FlockDB: Twitter's distributed, fault-tolerant graph database

amix · on April 12, 2010

By the looks on the code this isn't really a graph database. It's more a graph database emulation built on top of a SQL database. For distribution it uses sharding so it isn't really distributed either, at least not like Cassandra or other distributed databases.

I think Redis would perform a lot better than SQL for graph like structures - since sets are a native datatype in Redis. And you can go A LONG way with just one Redis database (currently we are storing over 20 million keys in our Redis database and I know some that are storing 100 million keys on _one_ server). And with the new Redis VM coming up, I would guess that scalability of Redis is going to be even better.

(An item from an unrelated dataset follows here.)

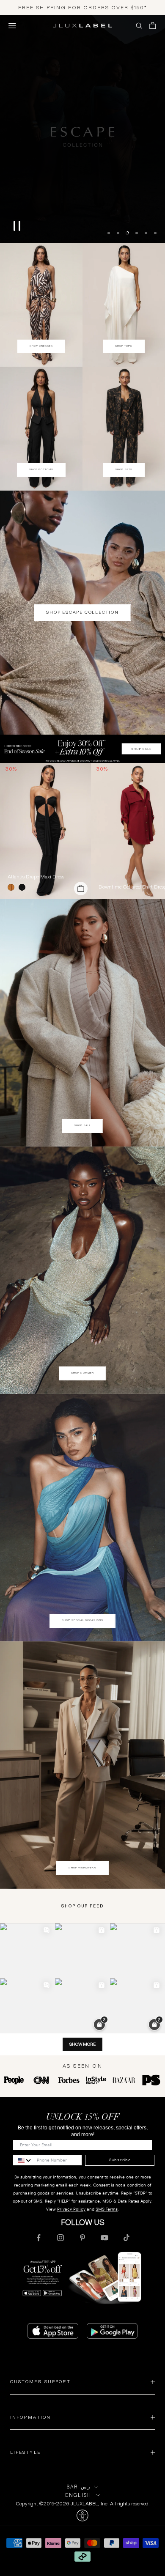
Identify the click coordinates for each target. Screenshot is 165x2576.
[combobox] (23, 2159)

Other than this, neo4j seems very interesting and would probably also have been a better choice than using a relational database.

lsb · on April 12, 2010

You can go a long way with a SQL database too. I'm writing up an article about getting the two billion words of Wikipedia into an inverted index in a SQLite database entirely in memory, and that's another other order of magnitude bigger.

amix · on April 13, 2010

If you only know how to use a hammer then everything else looks like a nail. In other words, re-implementing an inverted index in SQL is waste of time when you can use tools like Sphinx and Lucene - which are highly optimized to do inverted indexes and that can easily handle 2 billion words. The same can be said about FlockDB - it's possible to emulate a graph database, but is the effort really worth it when there are such tools like Redis and neo4j which seem to be optimized for graph like structures.

al_james · on April 12, 2010

Hmmm... This looks to only store first order relations efficiently, its seems that to traverse many nodes, you would need to repeatedly query the database (e.g. I can only get my friends, not the friends of my friends etc...). This severely limits the use for most problem domains you would want to use a graph Db for. Still, possibly useful if you have to solve a problem that looks alot like twitter's.

wheels · on April 12, 2010

Once you start getting out to second order it becomes a much more complicated (and interesting) problem -- one that I've been kicking around for a while.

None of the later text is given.